Possible data are e.g.: POI, infrastructures, signages, cities, districts, restricted areas.

You must use these commands to import spatial data because of the dynamic segmentation, which will not be computed if you enter the data manually.

Here are the Geotrek commands available to import data from file:

  • loadinfrastructure

  • loadsignage

  • loadpoi

  • loadcities

  • loaddistricts

  • loadrestrictedareas

Usually, these commands come with ability to match file attributes to model fields.

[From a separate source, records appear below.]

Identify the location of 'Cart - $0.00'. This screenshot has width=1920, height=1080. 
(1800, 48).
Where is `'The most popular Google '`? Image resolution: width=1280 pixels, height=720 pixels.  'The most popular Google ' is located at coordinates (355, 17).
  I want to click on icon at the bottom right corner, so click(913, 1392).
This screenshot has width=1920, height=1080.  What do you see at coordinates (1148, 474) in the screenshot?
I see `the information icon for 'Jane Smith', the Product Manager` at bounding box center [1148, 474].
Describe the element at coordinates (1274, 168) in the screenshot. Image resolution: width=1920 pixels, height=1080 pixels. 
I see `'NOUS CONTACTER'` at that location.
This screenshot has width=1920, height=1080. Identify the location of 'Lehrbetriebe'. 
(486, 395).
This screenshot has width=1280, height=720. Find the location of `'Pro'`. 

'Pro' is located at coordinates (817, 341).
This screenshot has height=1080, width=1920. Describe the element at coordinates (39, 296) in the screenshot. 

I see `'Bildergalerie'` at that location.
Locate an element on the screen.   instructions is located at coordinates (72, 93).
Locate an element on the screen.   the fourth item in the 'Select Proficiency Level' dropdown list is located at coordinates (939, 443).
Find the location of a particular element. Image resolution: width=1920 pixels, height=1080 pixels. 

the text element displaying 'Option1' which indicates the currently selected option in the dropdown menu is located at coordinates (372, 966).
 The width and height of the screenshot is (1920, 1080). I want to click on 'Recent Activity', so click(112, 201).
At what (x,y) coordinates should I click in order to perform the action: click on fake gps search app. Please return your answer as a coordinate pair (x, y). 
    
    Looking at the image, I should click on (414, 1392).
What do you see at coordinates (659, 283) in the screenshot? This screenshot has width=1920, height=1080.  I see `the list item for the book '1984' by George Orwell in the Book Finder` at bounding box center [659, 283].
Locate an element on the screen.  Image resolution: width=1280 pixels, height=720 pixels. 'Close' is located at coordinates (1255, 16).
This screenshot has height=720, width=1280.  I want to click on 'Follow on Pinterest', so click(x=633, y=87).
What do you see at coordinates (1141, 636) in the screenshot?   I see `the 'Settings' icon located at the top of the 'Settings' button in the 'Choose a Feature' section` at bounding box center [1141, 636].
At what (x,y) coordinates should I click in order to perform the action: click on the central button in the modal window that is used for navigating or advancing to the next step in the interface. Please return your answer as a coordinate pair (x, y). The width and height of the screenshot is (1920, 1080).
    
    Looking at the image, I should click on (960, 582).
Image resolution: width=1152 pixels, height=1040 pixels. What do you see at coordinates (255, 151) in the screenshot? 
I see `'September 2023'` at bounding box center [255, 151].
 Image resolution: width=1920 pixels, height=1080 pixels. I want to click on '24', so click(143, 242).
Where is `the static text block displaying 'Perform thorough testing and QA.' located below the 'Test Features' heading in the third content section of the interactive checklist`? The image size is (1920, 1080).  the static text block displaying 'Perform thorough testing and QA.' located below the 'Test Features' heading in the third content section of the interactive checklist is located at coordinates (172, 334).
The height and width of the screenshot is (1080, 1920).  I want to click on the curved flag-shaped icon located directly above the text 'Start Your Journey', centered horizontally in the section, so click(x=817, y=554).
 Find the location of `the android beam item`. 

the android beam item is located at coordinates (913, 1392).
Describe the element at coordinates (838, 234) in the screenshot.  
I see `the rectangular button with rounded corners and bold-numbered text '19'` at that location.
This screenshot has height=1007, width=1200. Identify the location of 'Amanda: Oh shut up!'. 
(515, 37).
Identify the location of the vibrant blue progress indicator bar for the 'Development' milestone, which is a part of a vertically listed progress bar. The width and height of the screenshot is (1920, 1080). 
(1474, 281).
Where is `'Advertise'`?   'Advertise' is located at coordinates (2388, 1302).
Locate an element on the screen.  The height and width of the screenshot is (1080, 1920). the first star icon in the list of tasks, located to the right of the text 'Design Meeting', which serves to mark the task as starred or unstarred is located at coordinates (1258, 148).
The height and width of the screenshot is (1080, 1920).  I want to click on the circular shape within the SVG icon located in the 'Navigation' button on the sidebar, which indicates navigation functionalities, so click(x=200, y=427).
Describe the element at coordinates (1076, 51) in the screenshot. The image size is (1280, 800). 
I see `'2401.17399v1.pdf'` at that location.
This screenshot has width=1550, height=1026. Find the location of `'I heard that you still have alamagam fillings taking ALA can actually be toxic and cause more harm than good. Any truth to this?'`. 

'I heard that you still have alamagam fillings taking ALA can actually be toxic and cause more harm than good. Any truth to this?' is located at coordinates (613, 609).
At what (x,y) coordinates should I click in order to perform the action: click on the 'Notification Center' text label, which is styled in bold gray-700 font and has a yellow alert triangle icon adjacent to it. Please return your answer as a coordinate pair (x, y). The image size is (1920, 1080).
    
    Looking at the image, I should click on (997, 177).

To get help about a command:

sudo geotrek help <subcommand>

Example: sudo geotrek help loadpoi

usage: manage.py loadpoi [-h] [--encoding ENCODING] [--name-field NAME_FIELD] [--type-field TYPE_FIELD] [--description-field DESCRIPTION_FIELD]
                         [--name-default NAME_DEFAULT] [--type-default TYPE_DEFAULT] [--version] [-v {0,1,2,3}] [--settings SETTINGS] [--pythonpath PYTHONPATH]
                         [--traceback] [--no-color] [--force-color] [--skip-checks]
                         point_layer

Load a layer with point geometries in a model

positional arguments:
  point_layer

optional arguments:
  -h, --help            show this help message and exit
  --encoding ENCODING, -e ENCODING
                        File encoding, default utf-8
  --name-field NAME_FIELD, -n NAME_FIELD
                        Name of the field that contains the name attribute. Required or use --name-default instead.
  --type-field TYPE_FIELD, -t TYPE_FIELD
                        Name of the field that contains the POI Type attribute. Required or use --type-default instead.
  --description-field DESCRIPTION_FIELD, -d DESCRIPTION_FIELD
                        Name of the field that contains the description of the POI (optional)
  --name-default NAME_DEFAULT
                        Default value for POI name. Use only if --name-field is not set
  --type-default TYPE_DEFAULT
                        Default value for POI Type. Use only if --type-field is not set
  --version             show program's version number and exit
  -v {0,1,2,3}, --verbosity {0,1,2,3}
                        Verbosity level; 0=minimal output, 1=normal output, 2=verbose output, 3=very verbose output
  --settings SETTINGS   The Python path to a settings module, e.g. "myproject.settings.main". If this isn't provided, the DJANGO_SETTINGS_MODULE environment variable will
                        be used.
  --pythonpath PYTHONPATH
                        A directory to add to the Python path, e.g. "/home/djangoprojects/myproject".
  --traceback           Raise on CommandError exceptions
  --no-color            Don't colorize the command output.
  --force-color         Force colorization of the command output.
  --skip-checks         Skip system checks.

Delete attachment from disk

When an attachment (eg. pictures) is removed, its file is not automatically removed from disk. You have to run sudo geotrek clean_attachments manually or in a cron to remove old files. After that, you should run sudo geotrek thumbnail_cleanup to remove old thumbnails.